LDHAL6B promotes lactate-mediated histone H4K8 lactylation and enhances malignant cellular behaviors in multiple myeloma Free

Background Histone lactylation is a recently identified epigenetic modification derived from intracellular lactate, a key product of glycolysis. It has been implicated in regulating gene expression and cell fate in inflammatory and tumor contexts; however, its significance in hematologic malignancies remains largely unexplored. Given the critical role of glycolytic metabolism in multiple myeloma (MM), lactate-mediated epigenetic regulation may influence disease progression. LDHAL6B, a homolog of the glycolytic enzyme LDHA, was previously identified by our group as a novel prognostic marker highly expressed in MM, but its functional role remains undefined. This study aims to elucidate the biological role of LDHAL6B and its involvement in lactate production and histone lactylation in MM.

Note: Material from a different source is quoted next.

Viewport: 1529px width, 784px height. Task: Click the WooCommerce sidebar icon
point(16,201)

Methods Stable MM cell lines with LDHAL6B knockdown or overexpression were generated via lentiviral transduction. Intracellular lactate levels were measured using a colorimetric assay. Cell proliferation, migration, and invasion were assessed using CCK-8 and Transwell assays. Immunofluorescence staining of bone marrow biopsies from MM patients and healthy donors was performed to evaluate LDHAL6B expression and global lactylation, followed by correlation analysis. Western blotting was employed to quantify total protein lactylation and site-specific histone lactylation at lysine residues, including H3K9, H3K14, H3K18, H3K23, H3K27, H3K56, H4K5, H4K8, H4K12, and H4K16. To determine whether histones are direct substrates of lactylation, immunoprecipitation assays were conducted using a pan-lactylation antibody, followed by Western blotting with anti-H3 and anti-H4 antibodies.

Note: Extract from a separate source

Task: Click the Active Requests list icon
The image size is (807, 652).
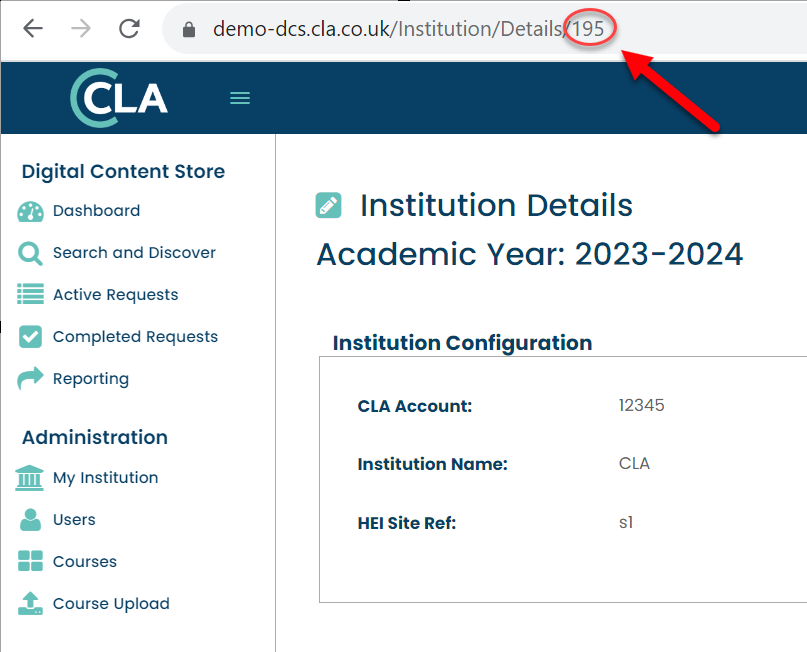Action: [x=30, y=295]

Results LDHAL6B knockdown significantly reduced intracellular lactate production and suppressed MM cell proliferation, migration, and invasion, whereas LDHAL6B overexpression enhanced these malignant phenotypes. To determine whether lactate mediates these effects, MM cells were treated with glycolysis inhibitors or supplemented with exogenous lactate. Glycolytic inhibition mimicked the effects of LDHAL6B knockdown, while exogenous lactate promoted malignant behavior. Furthermore, lactate supplementation partially rescued the inhibitory effects of LDHAL6B knockdown, indicating that LDHAL6B exerts its effects, at least in part, through a lactate-dependent mechanism.

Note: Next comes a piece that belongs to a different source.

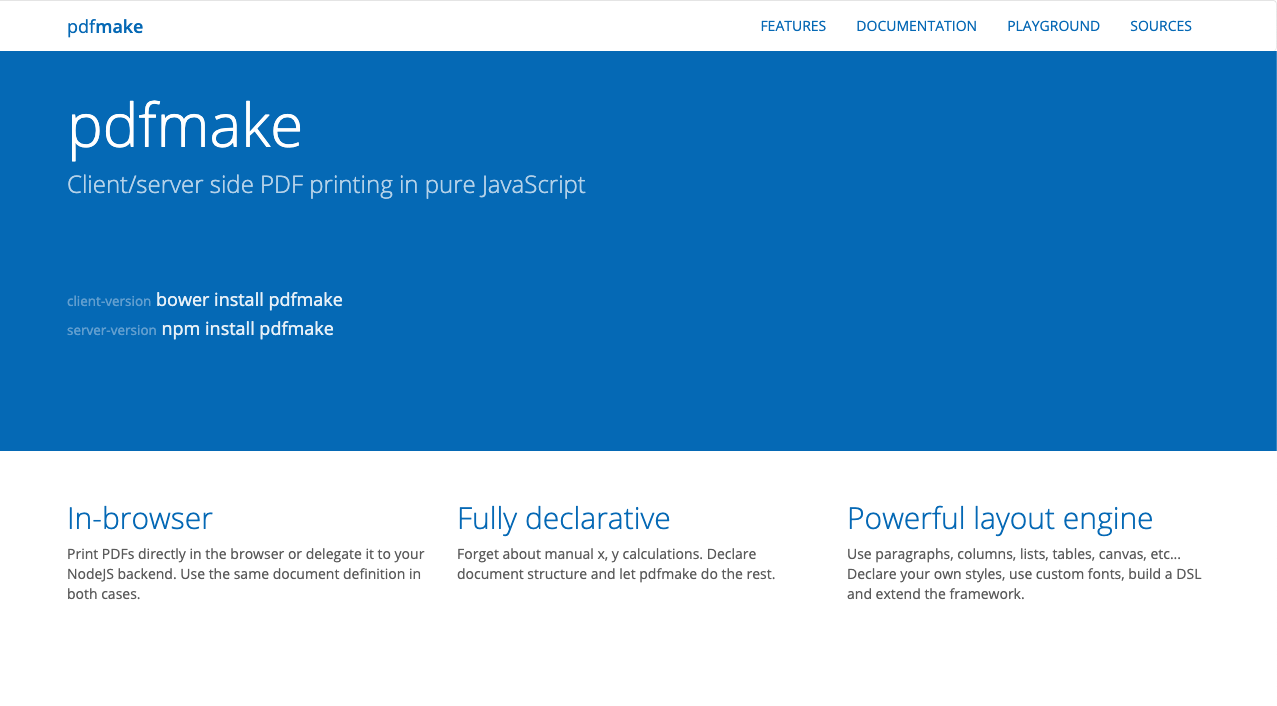This screenshot has height=706, width=1277.
Task: Click the pdfmake logo in the header
Action: tap(104, 25)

Immunofluorescence analysis revealed elevated global lactylation in MM bone marrow samples compared to healthy controls, with a strong positive correlation between LDHAL6B expression and lactylation intensity. Western blotting demonstrated a marked increase in global protein lactylation in MM cell lines relative to normal controls. Notably, lactylation signals were particularly enriched in the ~15 kDa region, corresponding to core histones. Immunoprecipitation further confirmed that histones H3 and H4 are targets of lactylation. Knockdown of LDHAL6B or inhibition of glycolysis significantly diminished lactylation intensity at this histone-enriched band. This reduction was partially reversed by exogenous lactate supplementation, supporting a lactate-dependent mechanism.To identify specific sites affected by LDHAL6B, multiple histone lysine residues were analyzed. Among these, H4K8 lactylation exhibited the most pronounced decrease following LDHAL6B knockdown or glycolytic inhibition. Further validation demonstrated that the enhanced H4K8 lactylation observed in LDHAL6B-overexpressing cells was abolished by glycolytic blockade, confirming that LDHAL6B regulates H4K8 lactylation via lactate production.

Conclusion This study identifies LDHAL6B as a novel regulator of glycolytic metabolism and histone lactylation in MM. By enhancing lactate production, LDHAL6B promotes H4K8 lactylation and facilitates malignant cellular behavior. Although the downstream effects of H4K8 lactylation require further investigation, these findings reveal a potential metabolic-epigenetic regulatory axis in MM and nominate LDHAL6B as a promising target for future mechanistic and therapeutic studies.